Great, Hillary. Just when oil companies require more certainty to underpin the requests/pleas they have received from the US government to add more refining capacity, Clinton threatens to remove incentives for them to do so. And supporting ethanol just adds to the confusion.

Despite their current, temporary profit increases from the global oil demand and supply situation, US oil majors aren't guaranteed a continued flow of those profits, as the sovereignization of oil deposits has changed the world in which they must compete.

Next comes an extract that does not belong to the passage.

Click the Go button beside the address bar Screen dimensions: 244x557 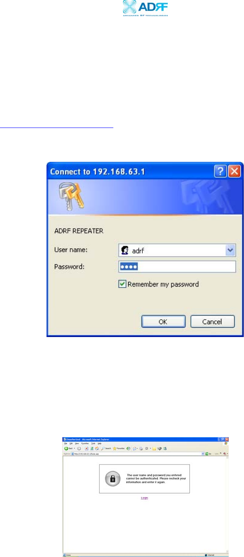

Then we have this passage from the Journal article,

"Bill Wicker is a spokesman for Sen. Jeff Bingaman, the New Mexico Democrat who chairs the Senate Energy and Natural Resources Committee and is one of the chief proponents of the proposed biofuels mandate. Mr. Wicker concedes that the energy policies in the Senate bill might increase gasoline imports if cellulosic-ethanol technology doesn't produce on schedule the billions of gallons the mandate requires. But he urges the energy industry to join the effort to steer the country away from oil-based fuels.

"There are big oil companies that are also looking at investing in ethanol refineries," Mr. Wicker notes. "They are energy companies, not oil companies, and if the market is trending towards domestic grown or produced energy, I certainly hope that the industry sees that and acts accordingly." "

Thanks, Bill. Here, we have a rather faceless spokesman for yet another Senator of dubious expertise in the field telling us that oil companies are, in fact, energy companies now.

I hope Bill Wicker called ExxonMobil CEO Rex Tillerson to break the news to him. Lee Raymond, the firm's just-retired CEO, famous for refocusing Exxon on oil, to the exclusion of alternative energy forms, must have lost his breakfast when he read that quote.

I recently wrote this post comparing BP to the ill-fated, defunct Penn Central Railroad. In my opinion, Penn Central's experience illustrates what can happen when a company unwisely broadens its focus and wrongly loses sight of its narrower expertise.

Both that example, and financial theory with respect to diversification, suggest that capital markets and venture capital are more than up to the task of funding promising startups in alternative energy sectors, such as ethanol, wind, solar, etc. None of which seem to share much with oil in terms of business models.

Who do you think will most rapidly and successfully exploit a new energy source: a startup devoted to that energy, or some new division of a large oil company, whose fate is still largely invested in petroleum-based energy provision?

If government truly wants other energy forms, it should provide a stable, certain regulatory environment, within which all competitors may function. Arbitrarily recasting ExxonMobil, Chevron, et.al., as energy companies, when they are, in fact, merely very large oil companies, is a recipe for weakening the largest producers of energy, in the form of refined oil products, for our country's transportation needs.